__EXTRACTED TEXT__:
_ _ _ _

Multi-Platform CO data assimilation for chemistry climate interaction and air quality prediction

Carbon Monoxide (CO) plays a central role in tropospheric chemistry. As the primary sink of the
hydroxyl radical (OH), CO indirectly controls Methane (CH4) lifetime and CO is also a main
precursor of tropospheric ozone. Thus, capturing its spatio-temporal variability is important for
both short-term Air Quality monitoring and forecasting, and chemistry-climate applications.
The project aims to improve CO forecasting capabilities using the Suomi National Polar-orbiting
Partnership (SNPP) and the Joint Polar Satellite System (JPSS) Cross-track Infrared
Sounder (CrIS) within a data assimilation (DA) framework. CrIS CO retrievals products are
operationally produced by NOAA/NESDIS/STAR by means of the NOAA Unique Combined
Atmospheric Processing System (NUCAPS). The products include geophysical a priori and
quality check processing, required for DA. NUCAPS averaging kernels are available upon request
and will soon become part of the operational suite of products. The proposed work is relevant to
this solicitation in that the assimilation of NUCAPS SNPP and JPSS CrIS CO profiles will improve
CO predictability across different scales, with significant benefits for air quality forecasting and
Earth system modelling.

_ _ _ _

__DATA SUPPLIED__:

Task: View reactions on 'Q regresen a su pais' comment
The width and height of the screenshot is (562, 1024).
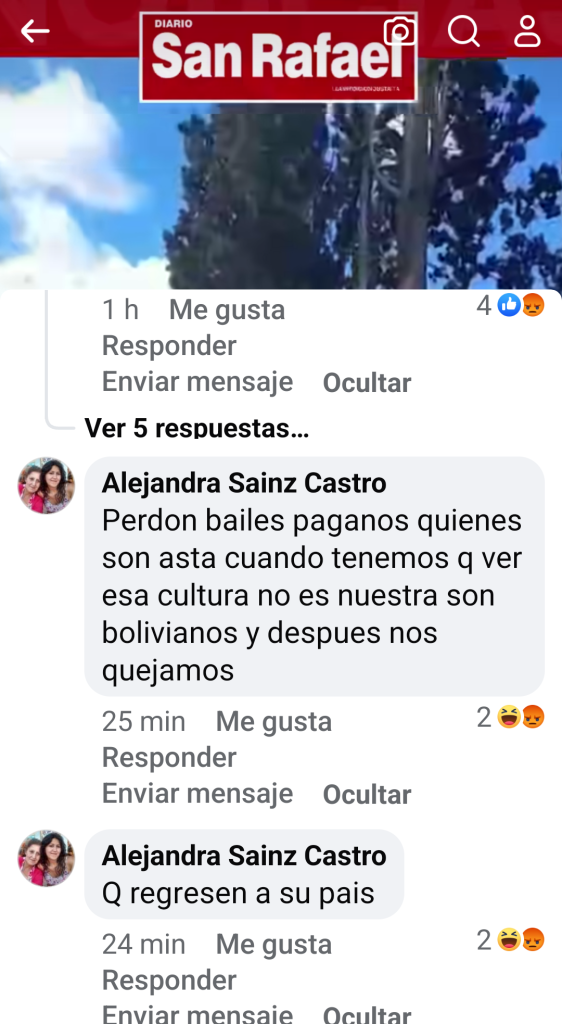Action: point(510,940)
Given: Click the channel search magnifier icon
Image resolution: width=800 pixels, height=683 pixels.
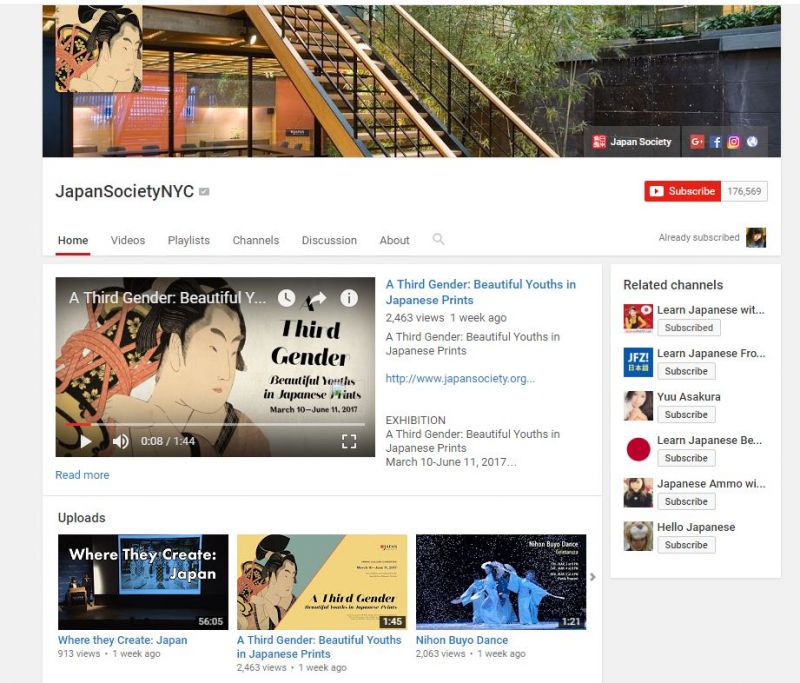Looking at the screenshot, I should [438, 240].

_ _ _ _

__GIVEN EXERCISE__: List every abbreviation that the text on carbon monoxide data assimilation introduces in parentheses, and give the full name each one follows. The items have nothing to do with the text on carbon monoxide data assimilation.

__OUTPUT FOR THIS TASK__:
- CO: Carbon Monoxide
- OH: hydroxyl radical
- CH4: Methane
- SNPP: Suomi National Polar-orbiting Partnership
- JPSS: Joint Polar Satellite System
- CrIS: Cross-track Infrared Sounder
- DA: data assimilation
- NUCAPS: NOAA Unique Combined Atmospheric Processing System